Tugas - Tolong sebutkan judul buku terbitan International Federation of Red Cross and Red Crescent Societies yang dibahas dalam tulisan tentang bencana kota di bawah.

Halaman -
..............................
Senin, 15 Agustus 2011

MENGHINDARI BENCANA KOTA


MENGHINDARI BENCANA KOTA

Bulan januari 2011, setelah hampir dua bulan membantu pengungsi korban letusan gunung Merapi di Magelang, kami terlibat diskusi dengan teman-teman berkaitan dengan trend bencana di tahun 2011. Sebuah buku terbitan International Federation of Red Cross and Red Crescent Societies, yang bertajuk World Disasters Report 2010 Focus on urban risk, menjadi tema pembicaraan.

Sebuah buku yang membicarakan tema Menghindari bencana kota; Tren bencana kota; Hak komunitas dan tanggap paska bencana; Kekerasan Urban; Resiko Urban bagi Kesehatan; Urbanisasi dan resiko perubahan iklim; Peraturan pemerintah dan pengurangan resiko bencana.


Karena bencana kota merupakan sebuah kemungkinan, maka kami tertarik untuk berbagi dengan pembaca mengenai  tema menghindari bencana kota. 

Mungkin bagi sebagian orang, hal ini aneh, karena kita seolah-olah sedang membicarakan kemungkinan terjadinya bencana di perkotaan. Entah di Jakarta, Medan, Surabaya, Semarang, Makasar, atau kota besar lain yang padat penduduknya.

Tsunami Aceh pada tahun 2004 telah menelan korban lebih dari 200 ribu jiwa. Korban berasal di tepi pantai dari ujung barat sampai timur Aceh. Wilayah yang banyak korbannya tentu saja di wilayah yang padat penduduknya.  Sedangkan di wilayah pedesaan, korban lebih sedikit.
..............................
Informasi yang Diberikan -

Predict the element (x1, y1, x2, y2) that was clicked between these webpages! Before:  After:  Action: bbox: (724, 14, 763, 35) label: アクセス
..............................
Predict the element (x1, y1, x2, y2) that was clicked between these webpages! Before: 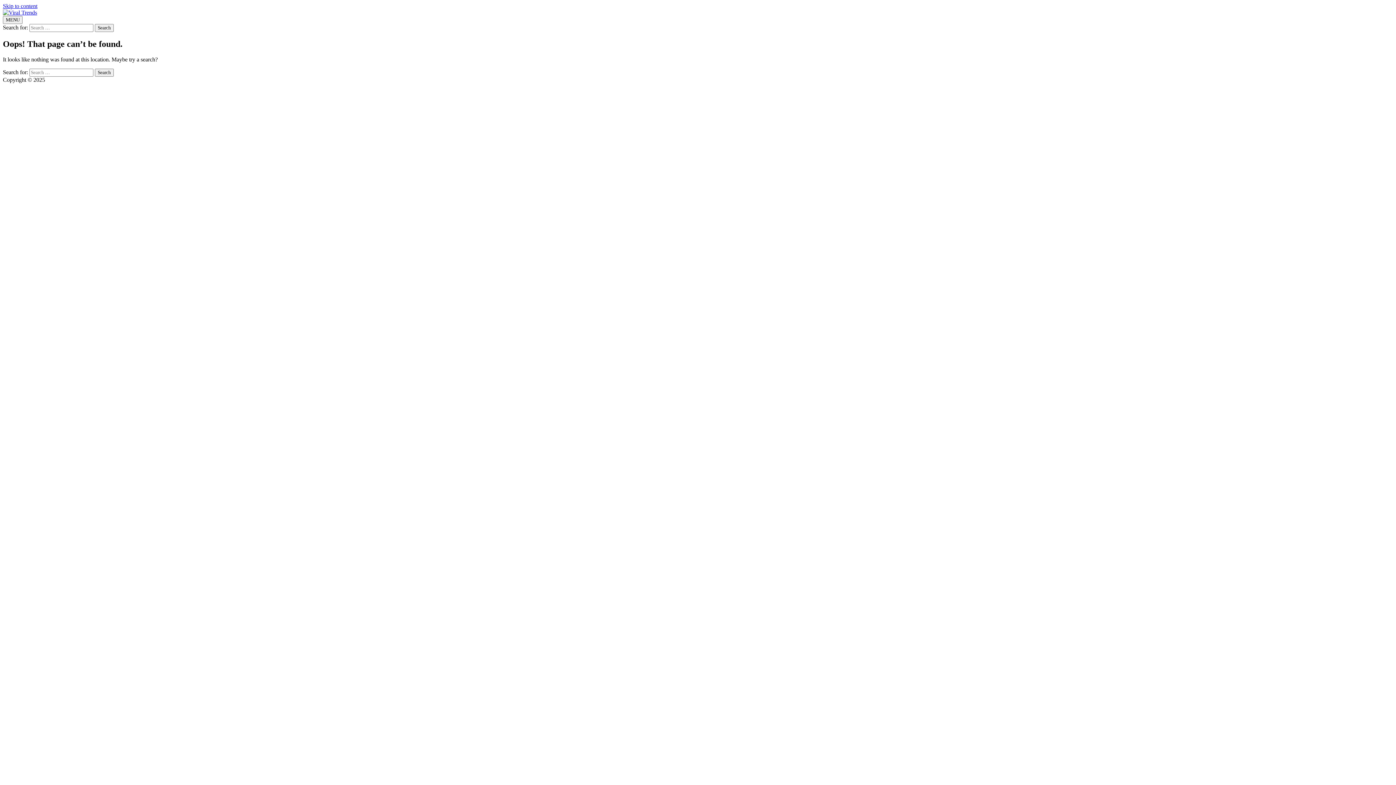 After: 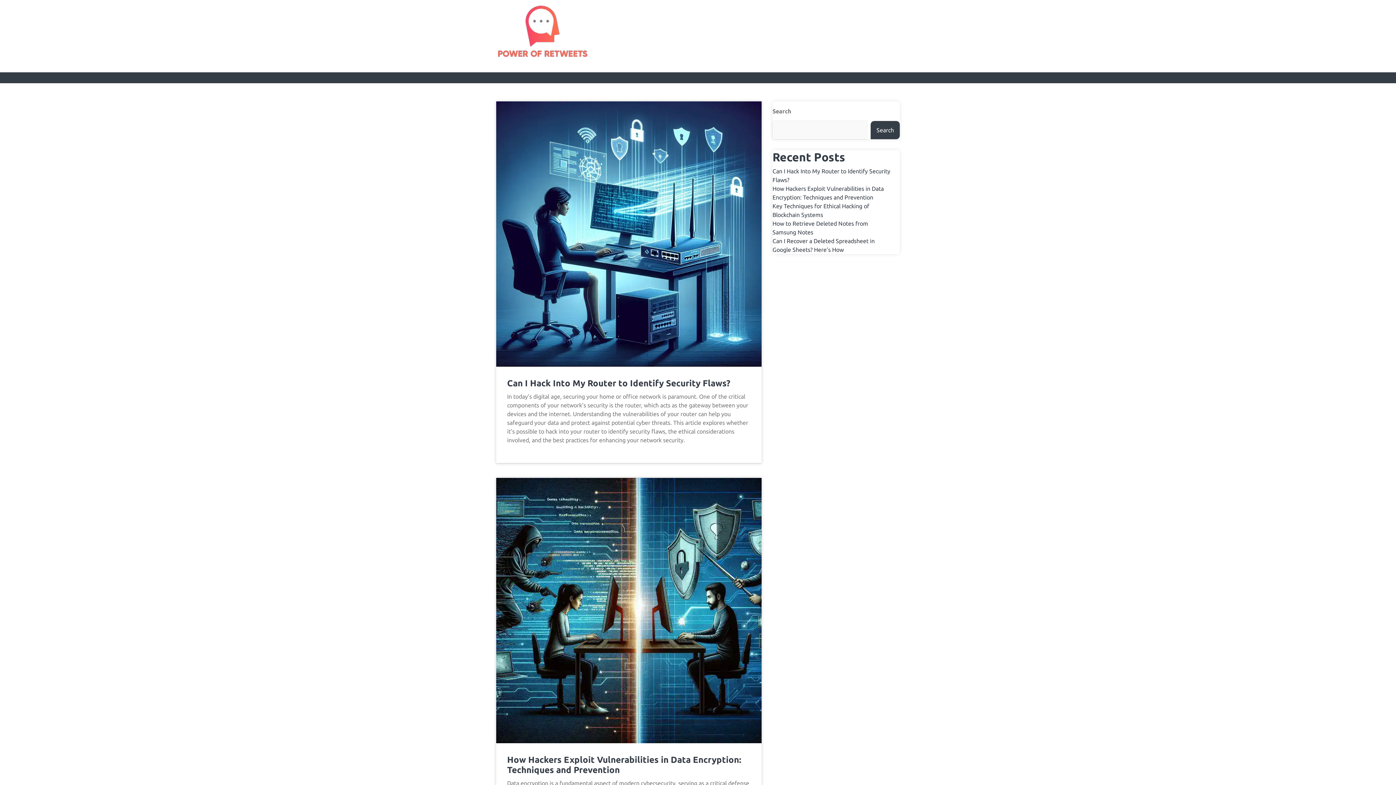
..............................
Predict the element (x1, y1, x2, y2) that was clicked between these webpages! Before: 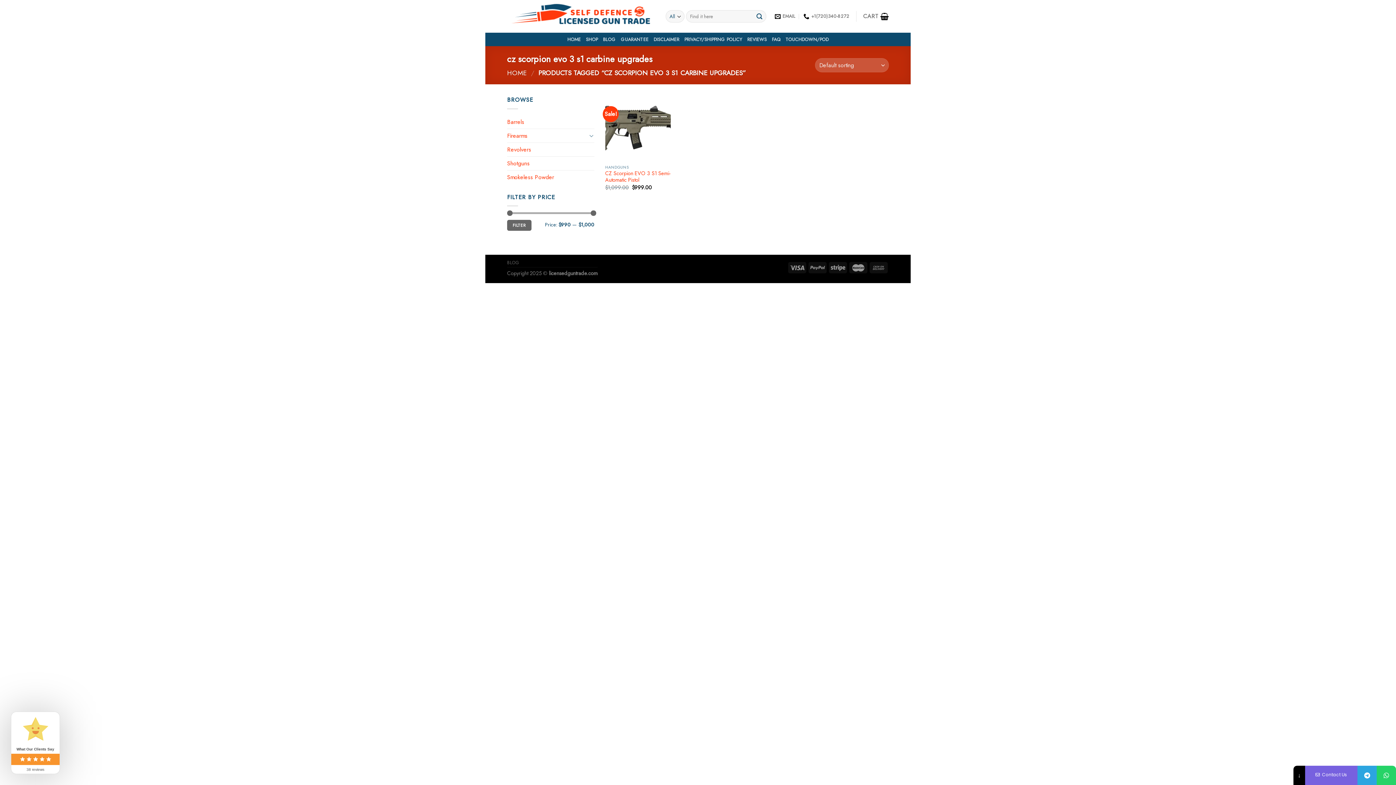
..............................
Hasil Berikut - World Disasters Report 2010 Focus on urban risk.